*** The records
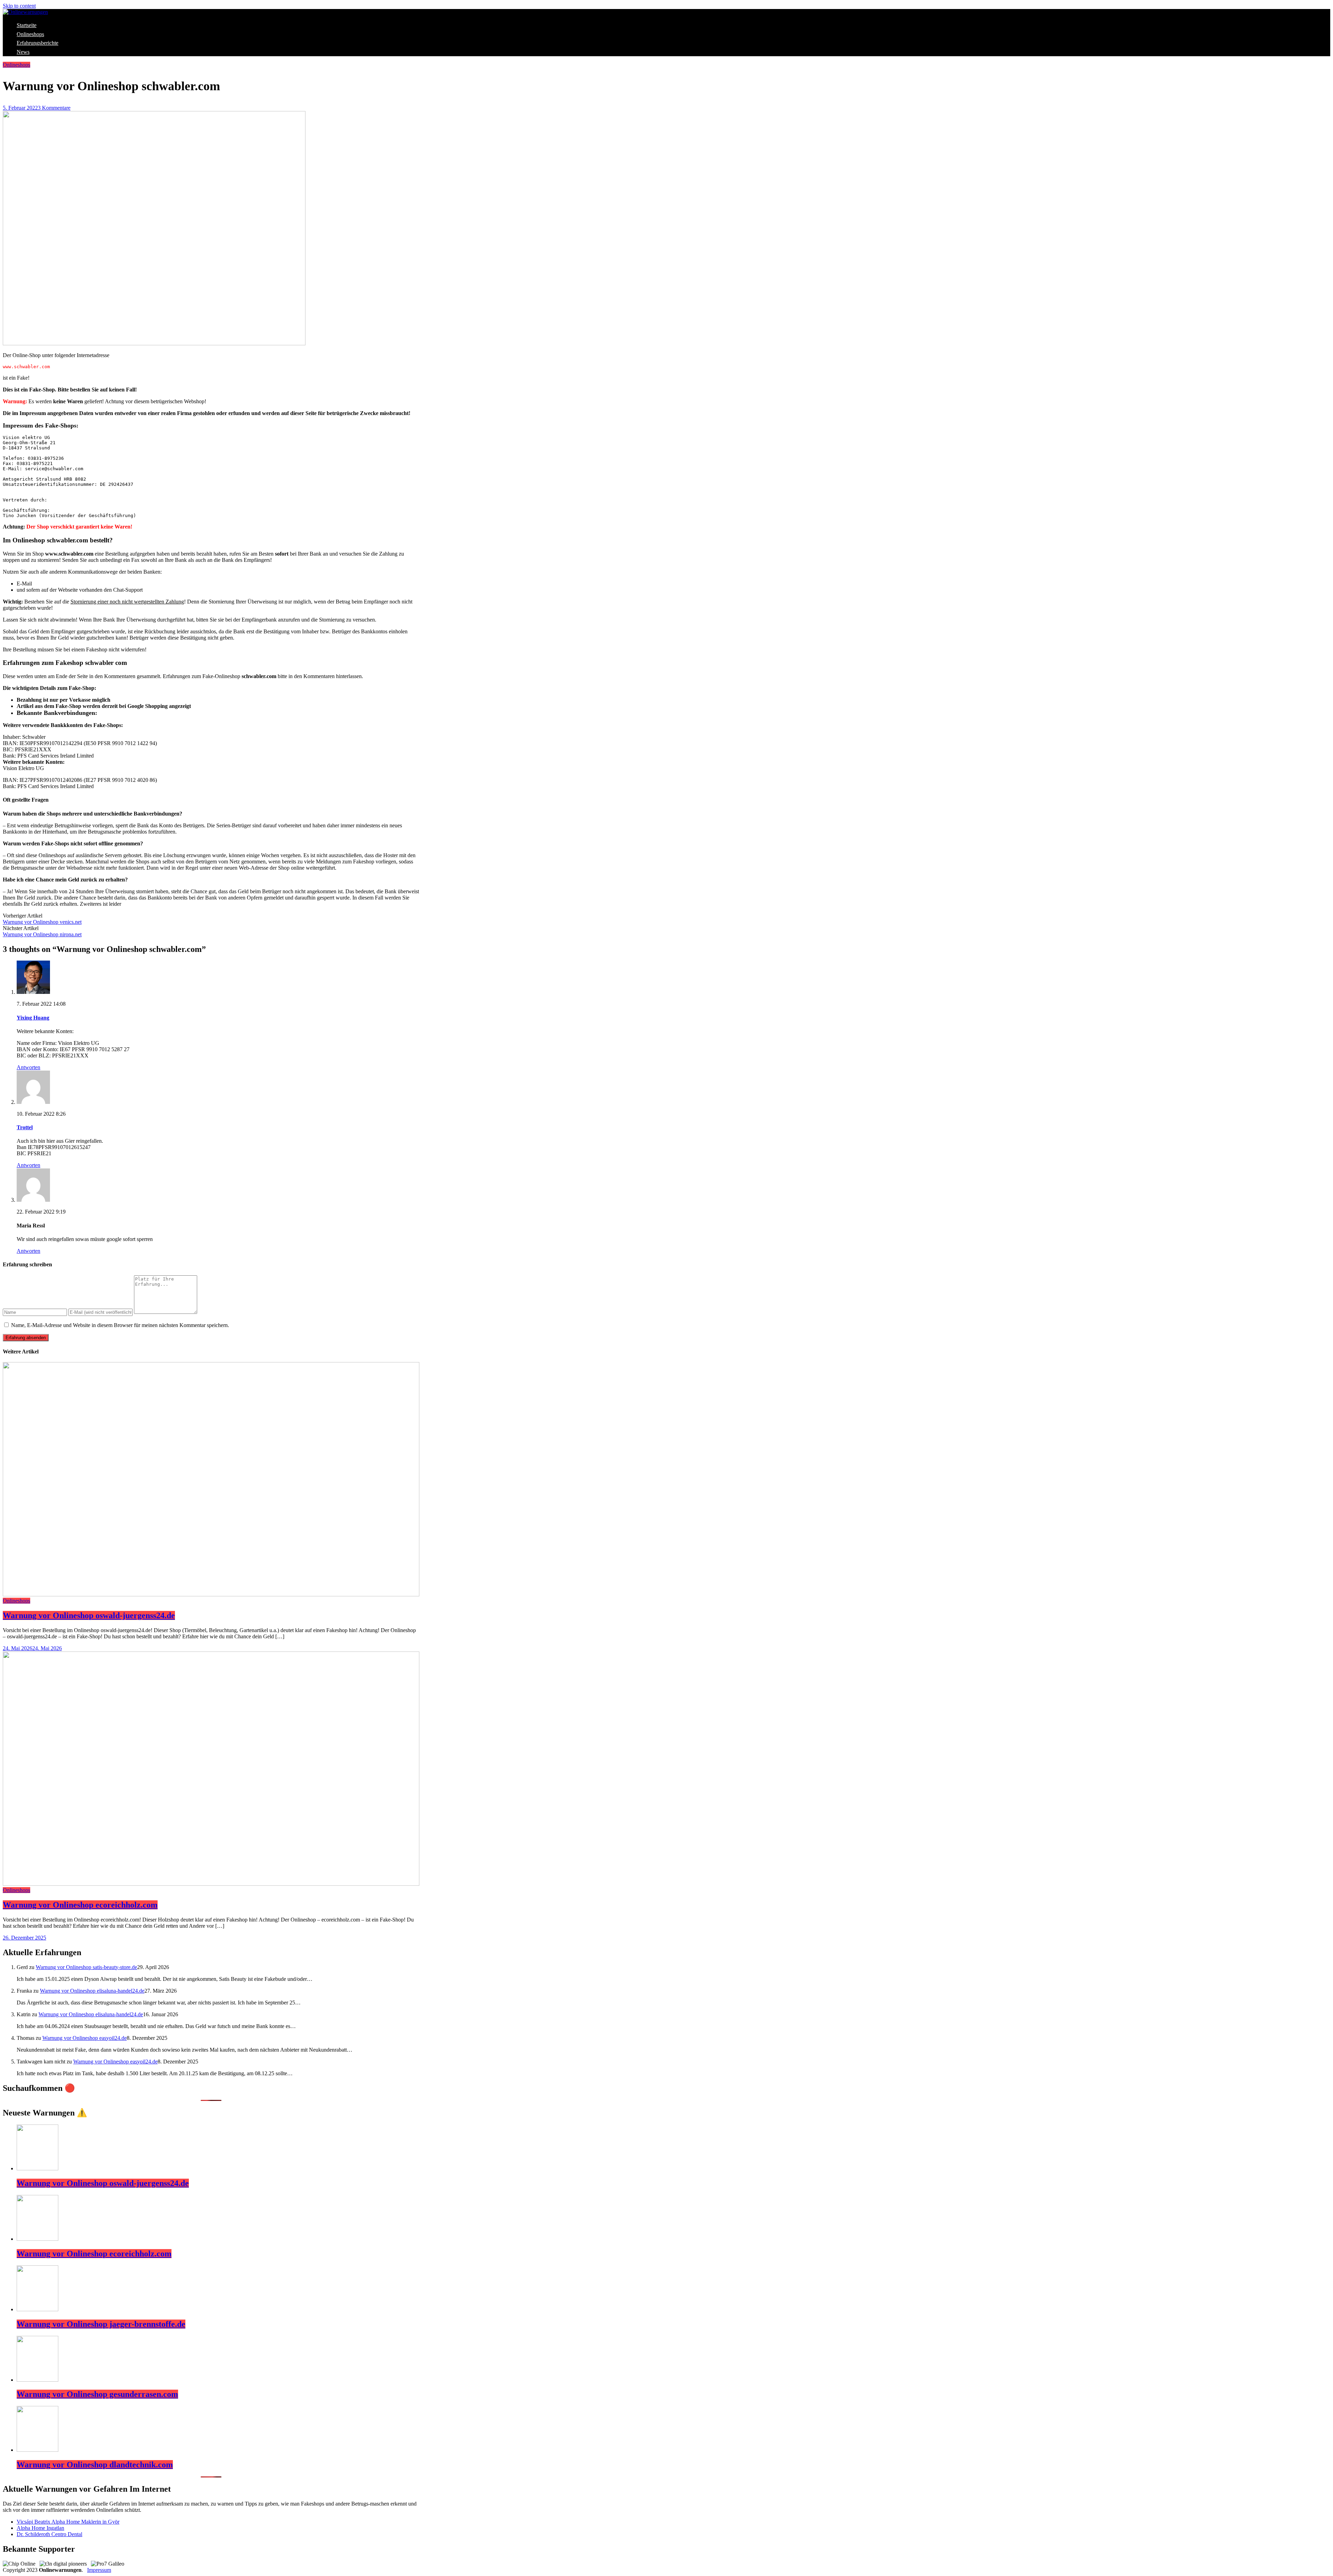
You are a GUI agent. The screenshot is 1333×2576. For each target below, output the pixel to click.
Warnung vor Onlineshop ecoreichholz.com (80, 1904)
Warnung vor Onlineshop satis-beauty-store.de (86, 1967)
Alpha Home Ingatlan (40, 2528)
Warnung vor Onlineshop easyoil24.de (84, 2038)
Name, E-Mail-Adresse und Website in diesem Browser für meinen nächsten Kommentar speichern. (120, 1325)
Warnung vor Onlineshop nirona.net (42, 934)
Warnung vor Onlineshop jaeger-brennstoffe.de (101, 2324)
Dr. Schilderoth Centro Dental (49, 2534)
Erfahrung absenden (26, 1337)
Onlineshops (30, 34)
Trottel (25, 1127)
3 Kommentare (54, 108)
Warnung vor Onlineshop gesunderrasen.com (97, 2394)
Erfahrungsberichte (37, 43)
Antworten (28, 1067)
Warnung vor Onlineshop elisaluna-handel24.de (92, 1991)
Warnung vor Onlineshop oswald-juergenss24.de (89, 1615)
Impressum (99, 2570)
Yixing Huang (33, 1018)
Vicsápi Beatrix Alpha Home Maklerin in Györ (68, 2522)
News (23, 52)
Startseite (26, 25)
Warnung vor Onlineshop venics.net (42, 922)
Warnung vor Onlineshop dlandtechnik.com (95, 2464)
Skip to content (19, 6)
******
## Exercise objective
Write down exactly the line with "Warnung vor Onlineshop oswald-juergenss24.de", then each line after it through the end of the data.

## Task output
Warnung vor Onlineshop oswald-juergenss24.de (89, 1615)
Impressum (99, 2570)
Yixing Huang (33, 1018)
Vicsápi Beatrix Alpha Home Maklerin in Györ (68, 2522)
News (23, 52)
Startseite (26, 25)
Warnung vor Onlineshop venics.net (42, 922)
Warnung vor Onlineshop dlandtechnik.com (95, 2464)
Skip to content (19, 6)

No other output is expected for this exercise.